• **Activity**: Output the entries as a numbered list, running from the first line through the line that contains "at that location.". Skip blank lines and leave out the pictures.

• **Records provided**:
========================

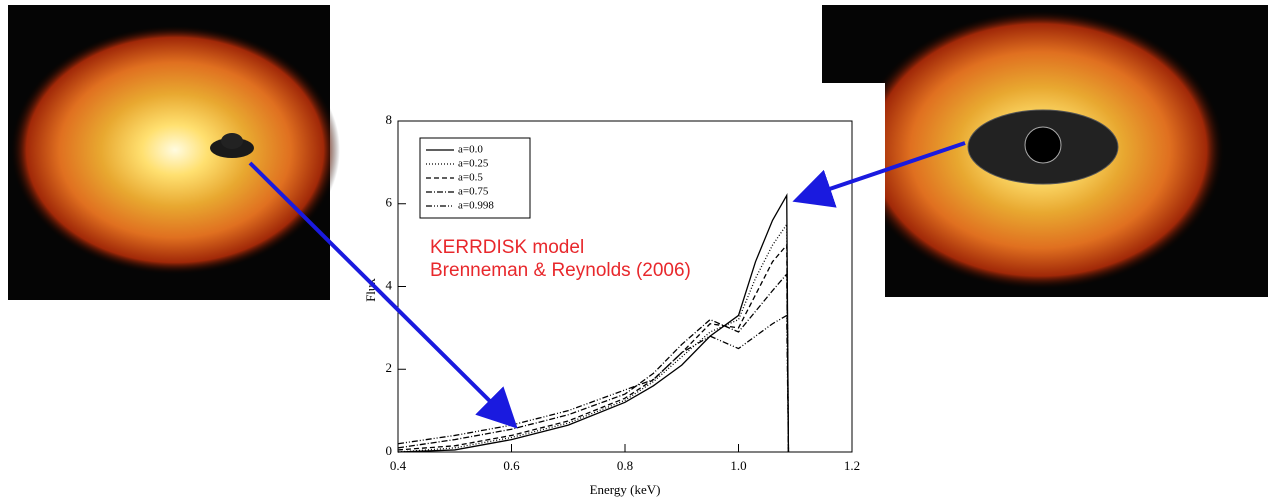 The height and width of the screenshot is (498, 1275). I want to click on legend-label: a=0.5, so click(470, 178).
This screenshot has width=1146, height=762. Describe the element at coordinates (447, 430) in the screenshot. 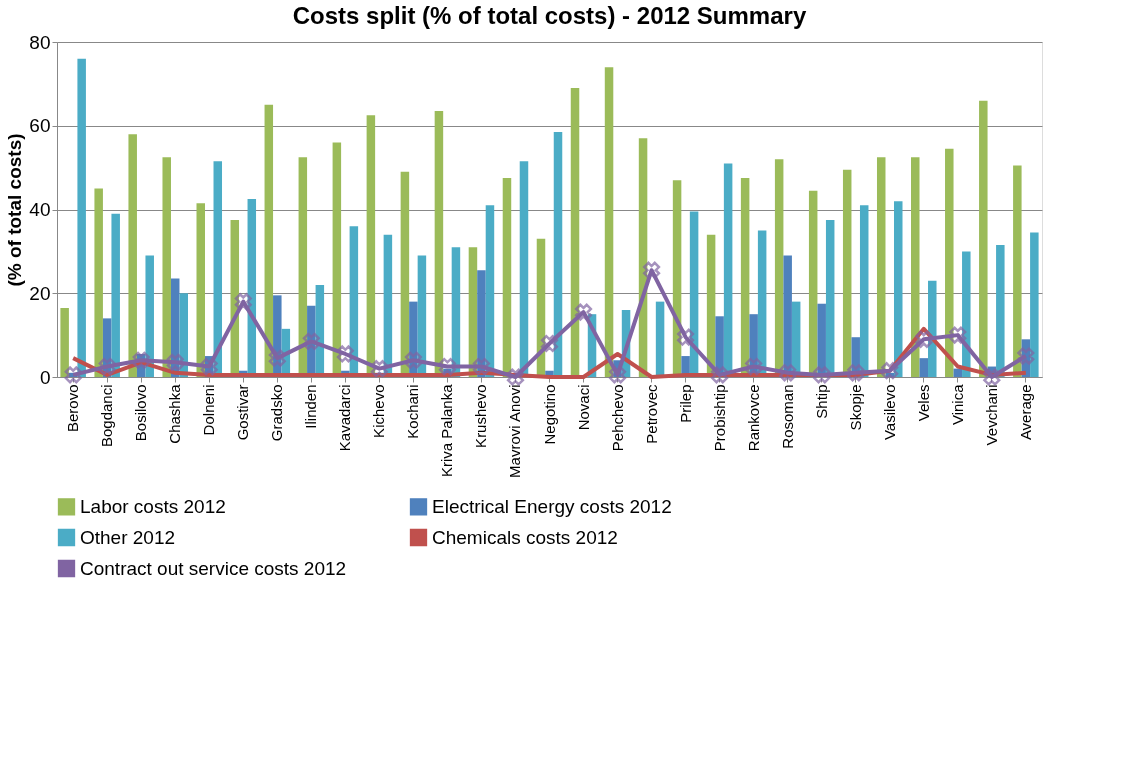

I see `x-tick-label: Kriva Palanka` at that location.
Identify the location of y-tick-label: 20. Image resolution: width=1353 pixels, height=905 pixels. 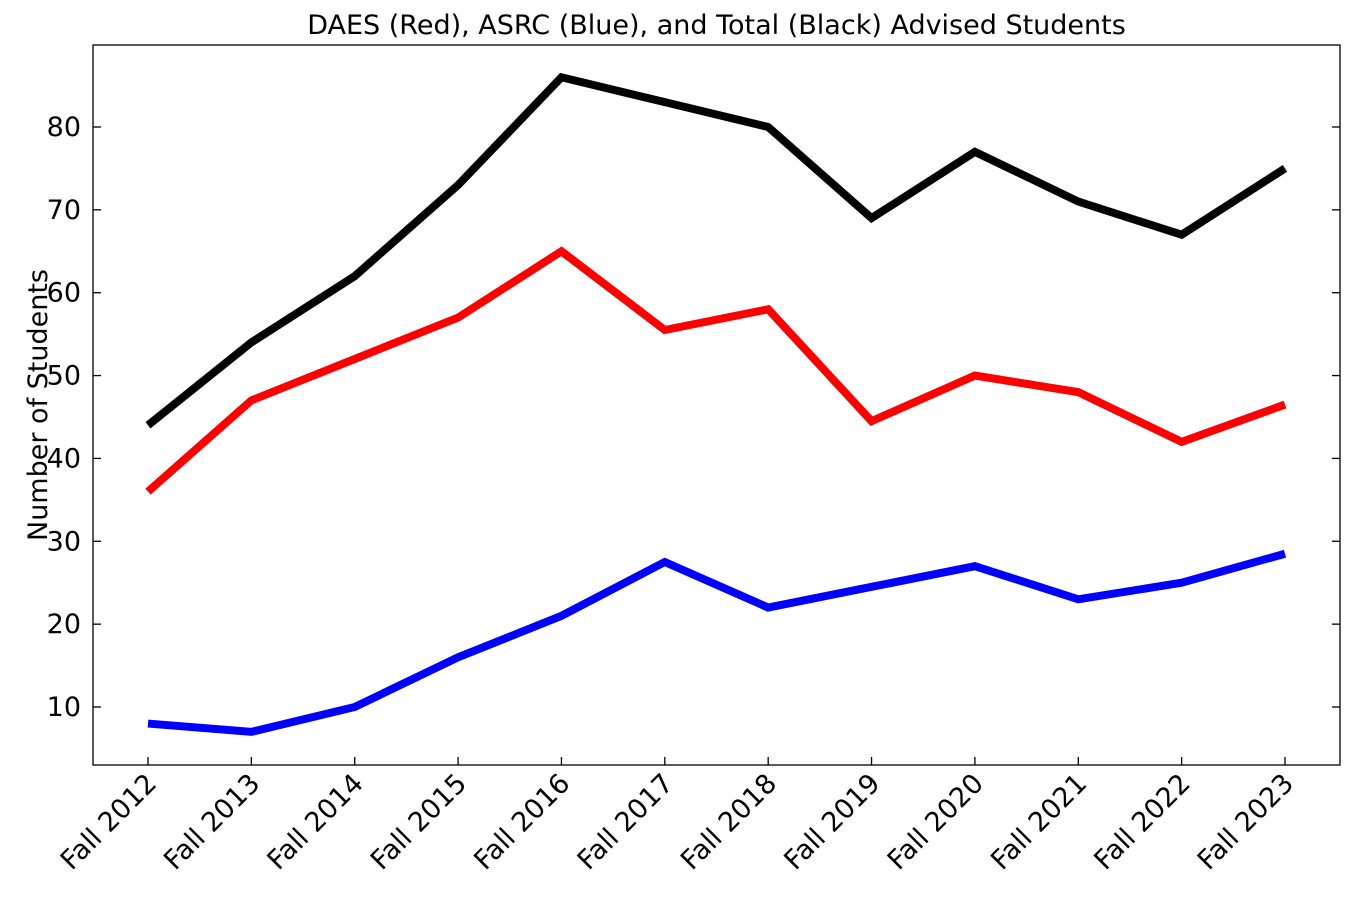
(64, 624).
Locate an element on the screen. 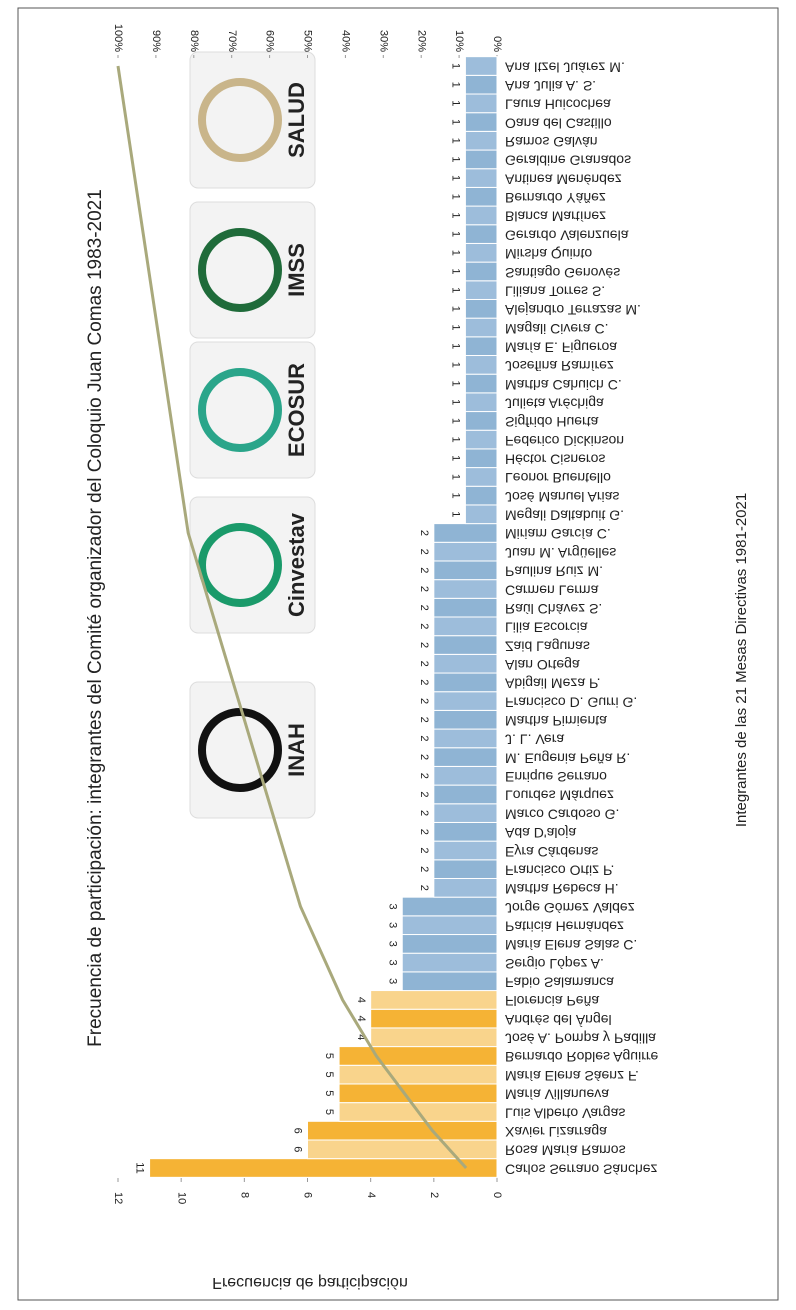  x-tick-label: Martha Cahuich C. is located at coordinates (564, 385).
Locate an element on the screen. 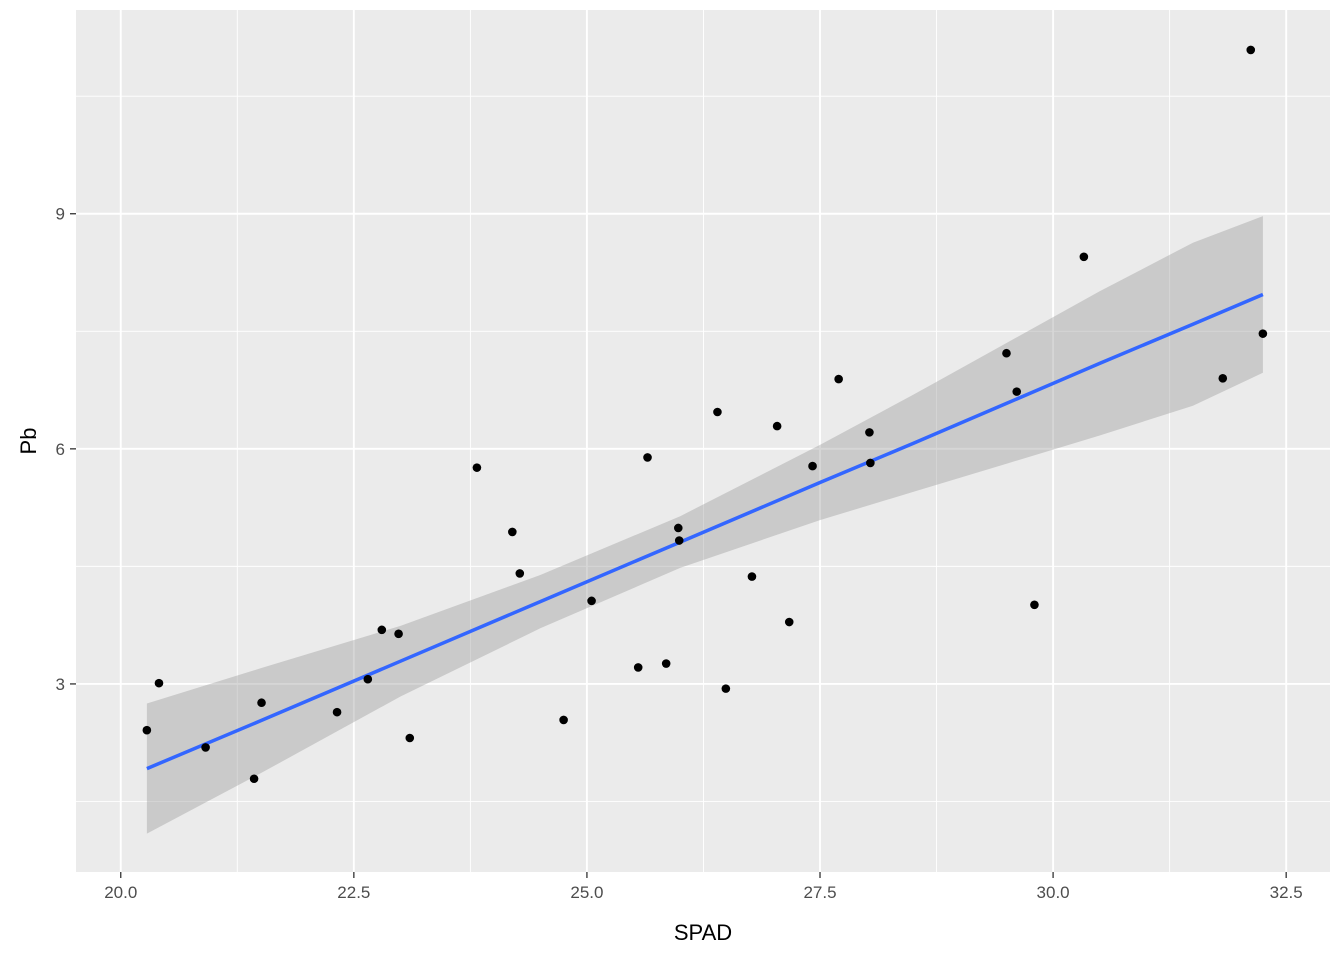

========================

• **Solution to the problem**:
1.  The height and width of the screenshot is (498, 1275). I want to click on legend-label: a=0.5, so click(470, 178).
2. This screenshot has width=1146, height=762. Describe the element at coordinates (447, 430) in the screenshot. 
3. I see `x-tick-label: Kriva Palanka` at that location.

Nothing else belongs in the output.